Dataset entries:
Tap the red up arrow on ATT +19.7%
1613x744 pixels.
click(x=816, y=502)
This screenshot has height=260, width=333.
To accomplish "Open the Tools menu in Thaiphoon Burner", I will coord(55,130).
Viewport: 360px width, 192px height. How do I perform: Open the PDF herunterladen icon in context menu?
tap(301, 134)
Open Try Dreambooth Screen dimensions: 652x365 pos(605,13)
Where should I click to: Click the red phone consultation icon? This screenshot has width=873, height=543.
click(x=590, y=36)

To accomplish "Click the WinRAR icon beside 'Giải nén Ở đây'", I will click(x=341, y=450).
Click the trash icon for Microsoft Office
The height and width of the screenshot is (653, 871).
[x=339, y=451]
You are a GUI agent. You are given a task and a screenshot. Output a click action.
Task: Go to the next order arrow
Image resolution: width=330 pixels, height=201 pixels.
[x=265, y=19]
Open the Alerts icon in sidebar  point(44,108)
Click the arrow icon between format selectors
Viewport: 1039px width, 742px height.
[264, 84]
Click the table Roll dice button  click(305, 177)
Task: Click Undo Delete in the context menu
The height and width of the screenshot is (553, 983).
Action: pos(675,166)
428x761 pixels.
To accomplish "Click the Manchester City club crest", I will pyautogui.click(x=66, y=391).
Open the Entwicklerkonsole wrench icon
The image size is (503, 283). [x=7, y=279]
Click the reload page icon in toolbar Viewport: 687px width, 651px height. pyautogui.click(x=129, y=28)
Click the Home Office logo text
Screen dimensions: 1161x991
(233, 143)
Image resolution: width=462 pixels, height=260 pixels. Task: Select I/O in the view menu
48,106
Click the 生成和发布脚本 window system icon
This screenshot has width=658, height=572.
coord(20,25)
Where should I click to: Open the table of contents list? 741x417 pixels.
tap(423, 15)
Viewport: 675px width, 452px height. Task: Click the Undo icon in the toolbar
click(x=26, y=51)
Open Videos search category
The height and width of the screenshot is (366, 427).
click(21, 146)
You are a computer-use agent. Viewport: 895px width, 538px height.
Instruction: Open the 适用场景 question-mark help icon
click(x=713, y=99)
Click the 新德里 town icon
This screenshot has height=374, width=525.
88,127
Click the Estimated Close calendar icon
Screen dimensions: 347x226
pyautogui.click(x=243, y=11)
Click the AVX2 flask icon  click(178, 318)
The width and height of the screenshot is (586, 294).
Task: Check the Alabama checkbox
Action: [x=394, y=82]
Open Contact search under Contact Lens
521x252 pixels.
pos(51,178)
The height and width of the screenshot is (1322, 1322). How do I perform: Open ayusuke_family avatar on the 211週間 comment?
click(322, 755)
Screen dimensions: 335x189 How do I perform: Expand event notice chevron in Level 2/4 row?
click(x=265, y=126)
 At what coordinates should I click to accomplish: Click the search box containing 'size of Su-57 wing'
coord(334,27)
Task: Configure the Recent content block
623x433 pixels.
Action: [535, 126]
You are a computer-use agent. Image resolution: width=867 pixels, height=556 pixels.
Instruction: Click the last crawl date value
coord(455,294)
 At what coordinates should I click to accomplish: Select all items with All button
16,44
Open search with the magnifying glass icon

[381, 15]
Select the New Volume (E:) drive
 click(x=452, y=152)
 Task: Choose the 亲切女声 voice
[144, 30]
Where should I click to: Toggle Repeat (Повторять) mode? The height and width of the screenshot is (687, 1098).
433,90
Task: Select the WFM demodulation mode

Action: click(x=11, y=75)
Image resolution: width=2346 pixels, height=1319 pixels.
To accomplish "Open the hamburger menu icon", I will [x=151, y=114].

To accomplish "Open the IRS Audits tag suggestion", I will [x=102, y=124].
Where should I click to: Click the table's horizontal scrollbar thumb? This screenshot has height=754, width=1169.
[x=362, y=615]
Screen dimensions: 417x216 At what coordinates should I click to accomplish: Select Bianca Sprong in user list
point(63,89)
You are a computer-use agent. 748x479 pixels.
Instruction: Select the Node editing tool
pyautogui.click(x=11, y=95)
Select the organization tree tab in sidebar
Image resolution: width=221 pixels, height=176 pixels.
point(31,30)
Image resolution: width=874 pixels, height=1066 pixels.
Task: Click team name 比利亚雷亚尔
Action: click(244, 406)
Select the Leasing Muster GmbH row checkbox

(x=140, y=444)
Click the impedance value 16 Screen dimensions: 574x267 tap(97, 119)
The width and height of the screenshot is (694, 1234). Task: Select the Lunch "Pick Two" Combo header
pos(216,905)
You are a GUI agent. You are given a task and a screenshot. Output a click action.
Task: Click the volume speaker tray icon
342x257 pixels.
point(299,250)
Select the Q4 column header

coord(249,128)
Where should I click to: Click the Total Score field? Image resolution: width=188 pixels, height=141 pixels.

● Exercise prompt
Type out the whole of the data again, exactly as shown.

● Solution to this problem
Tap the red up arrow on ATT +19.7%
1613x744 pixels.
click(x=816, y=502)
This screenshot has height=260, width=333.
To accomplish "Open the Tools menu in Thaiphoon Burner", I will coord(55,130).
Viewport: 360px width, 192px height. How do I perform: Open the PDF herunterladen icon in context menu?
tap(301, 134)
Open Try Dreambooth Screen dimensions: 652x365 pos(605,13)
Where should I click to: Click the red phone consultation icon? This screenshot has width=873, height=543.
click(x=590, y=36)

To accomplish "Click the WinRAR icon beside 'Giải nén Ở đây'", I will click(x=341, y=450).
Click the trash icon for Microsoft Office
The height and width of the screenshot is (653, 871).
[x=339, y=451]
You are a GUI agent. You are given a task and a screenshot. Output a click action.
Task: Go to the next order arrow
Image resolution: width=330 pixels, height=201 pixels.
[x=265, y=19]
Open the Alerts icon in sidebar  point(44,108)
Click the arrow icon between format selectors
Viewport: 1039px width, 742px height.
[264, 84]
Click the table Roll dice button  click(305, 177)
Task: Click Undo Delete in the context menu
The height and width of the screenshot is (553, 983).
Action: pos(675,166)
428x761 pixels.
To accomplish "Click the Manchester City club crest", I will pyautogui.click(x=66, y=391).
Open the Entwicklerkonsole wrench icon
The image size is (503, 283). [x=7, y=279]
Click the reload page icon in toolbar Viewport: 687px width, 651px height. pyautogui.click(x=129, y=28)
Click the Home Office logo text
Screen dimensions: 1161x991
(233, 143)
Image resolution: width=462 pixels, height=260 pixels. Task: Select I/O in the view menu
48,106
Click the 生成和发布脚本 window system icon
This screenshot has width=658, height=572.
coord(20,25)
Where should I click to: Open the table of contents list? 741x417 pixels.
tap(423, 15)
Viewport: 675px width, 452px height. Task: Click the Undo icon in the toolbar
click(x=26, y=51)
Open Videos search category
The height and width of the screenshot is (366, 427).
click(21, 146)
You are a computer-use agent. Viewport: 895px width, 538px height.
Instruction: Open the 适用场景 question-mark help icon
click(x=713, y=99)
Click the 新德里 town icon
This screenshot has height=374, width=525.
88,127
Click the Estimated Close calendar icon
Screen dimensions: 347x226
pyautogui.click(x=243, y=11)
Click the AVX2 flask icon  click(178, 318)
The width and height of the screenshot is (586, 294).
Task: Check the Alabama checkbox
Action: [x=394, y=82]
Open Contact search under Contact Lens
521x252 pixels.
pos(51,178)
The height and width of the screenshot is (1322, 1322). How do I perform: Open ayusuke_family avatar on the 211週間 comment?
click(322, 755)
Screen dimensions: 335x189 How do I perform: Expand event notice chevron in Level 2/4 row?
click(x=265, y=126)
 At what coordinates should I click to accomplish: Click the search box containing 'size of Su-57 wing'
coord(334,27)
Task: Configure the Recent content block
623x433 pixels.
Action: [535, 126]
You are a computer-use agent. Image resolution: width=867 pixels, height=556 pixels.
Instruction: Click the last crawl date value
coord(455,294)
 At what coordinates should I click to accomplish: Select all items with All button
16,44
Open search with the magnifying glass icon

[381, 15]
Select the New Volume (E:) drive
 click(x=452, y=152)
 Task: Choose the 亲切女声 voice
[144, 30]
Where should I click to: Toggle Repeat (Повторять) mode? The height and width of the screenshot is (687, 1098).
433,90
Task: Select the WFM demodulation mode

Action: click(x=11, y=75)
Image resolution: width=2346 pixels, height=1319 pixels.
To accomplish "Open the hamburger menu icon", I will [x=151, y=114].

To accomplish "Open the IRS Audits tag suggestion", I will [x=102, y=124].
Where should I click to: Click the table's horizontal scrollbar thumb? This screenshot has height=754, width=1169.
[x=362, y=615]
Screen dimensions: 417x216 At what coordinates should I click to accomplish: Select Bianca Sprong in user list
point(63,89)
You are a computer-use agent. 748x479 pixels.
Instruction: Select the Node editing tool
pyautogui.click(x=11, y=95)
Select the organization tree tab in sidebar
Image resolution: width=221 pixels, height=176 pixels.
point(31,30)
Image resolution: width=874 pixels, height=1066 pixels.
Task: Click team name 比利亚雷亚尔
Action: click(244, 406)
Select the Leasing Muster GmbH row checkbox

(x=140, y=444)
Click the impedance value 16 Screen dimensions: 574x267 tap(97, 119)
The width and height of the screenshot is (694, 1234). Task: Select the Lunch "Pick Two" Combo header
pos(216,905)
You are a GUI agent. You are given a task and a screenshot. Output a click action.
Task: Click the volume speaker tray icon
342x257 pixels.
point(299,250)
Select the Q4 column header

coord(249,128)
Where should I click to: Click the Total Score field? Image resolution: width=188 pixels, height=141 pixels.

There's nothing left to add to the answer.